PROBLEM TO SOLVE | In the entries below, return only the line containing "This screenshot has height=910, width=936." and those after it, exactly, through the last line.
== SUPPLIED RECORDS
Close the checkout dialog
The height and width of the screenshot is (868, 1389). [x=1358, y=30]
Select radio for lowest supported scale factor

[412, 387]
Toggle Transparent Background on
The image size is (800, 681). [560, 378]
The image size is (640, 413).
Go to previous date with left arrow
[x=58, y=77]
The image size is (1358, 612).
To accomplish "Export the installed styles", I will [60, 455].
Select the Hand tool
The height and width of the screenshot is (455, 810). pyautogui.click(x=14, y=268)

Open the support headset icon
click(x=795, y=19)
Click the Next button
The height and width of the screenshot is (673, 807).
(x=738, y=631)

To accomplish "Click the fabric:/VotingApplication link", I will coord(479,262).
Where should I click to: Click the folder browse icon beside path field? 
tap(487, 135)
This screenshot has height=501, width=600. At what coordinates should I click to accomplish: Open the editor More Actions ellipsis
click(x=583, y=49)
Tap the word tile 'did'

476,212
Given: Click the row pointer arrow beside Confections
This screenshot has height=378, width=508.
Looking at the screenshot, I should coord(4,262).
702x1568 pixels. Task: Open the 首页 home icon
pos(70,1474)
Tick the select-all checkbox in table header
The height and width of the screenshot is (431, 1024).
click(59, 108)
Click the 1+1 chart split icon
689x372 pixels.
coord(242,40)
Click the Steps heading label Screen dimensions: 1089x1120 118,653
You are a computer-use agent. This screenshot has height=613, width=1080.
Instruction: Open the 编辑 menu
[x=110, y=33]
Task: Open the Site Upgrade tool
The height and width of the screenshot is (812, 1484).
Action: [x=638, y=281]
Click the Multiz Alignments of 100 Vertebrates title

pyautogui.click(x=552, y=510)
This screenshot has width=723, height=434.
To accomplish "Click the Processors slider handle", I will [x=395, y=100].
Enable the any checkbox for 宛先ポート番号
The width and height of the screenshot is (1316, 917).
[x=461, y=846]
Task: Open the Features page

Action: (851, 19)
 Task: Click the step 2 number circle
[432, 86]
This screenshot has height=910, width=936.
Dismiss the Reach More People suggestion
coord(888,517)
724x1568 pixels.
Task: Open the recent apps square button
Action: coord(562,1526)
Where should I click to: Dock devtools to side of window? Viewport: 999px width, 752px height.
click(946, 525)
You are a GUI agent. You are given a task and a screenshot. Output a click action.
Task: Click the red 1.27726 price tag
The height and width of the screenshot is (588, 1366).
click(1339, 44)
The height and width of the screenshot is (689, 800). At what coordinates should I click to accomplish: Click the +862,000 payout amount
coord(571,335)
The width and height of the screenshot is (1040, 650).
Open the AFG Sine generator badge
====
EXERCISE SOLUTION |
This screenshot has height=910, width=936.
Dismiss the Reach More People suggestion
coord(888,517)
724x1568 pixels.
Task: Open the recent apps square button
Action: coord(562,1526)
Where should I click to: Dock devtools to side of window? Viewport: 999px width, 752px height.
click(946, 525)
You are a GUI agent. You are given a task and a screenshot. Output a click action.
Task: Click the red 1.27726 price tag
The height and width of the screenshot is (588, 1366).
click(1339, 44)
The height and width of the screenshot is (689, 800). At what coordinates should I click to accomplish: Click the +862,000 payout amount
coord(571,335)
The width and height of the screenshot is (1040, 650).
Open the AFG Sine generator badge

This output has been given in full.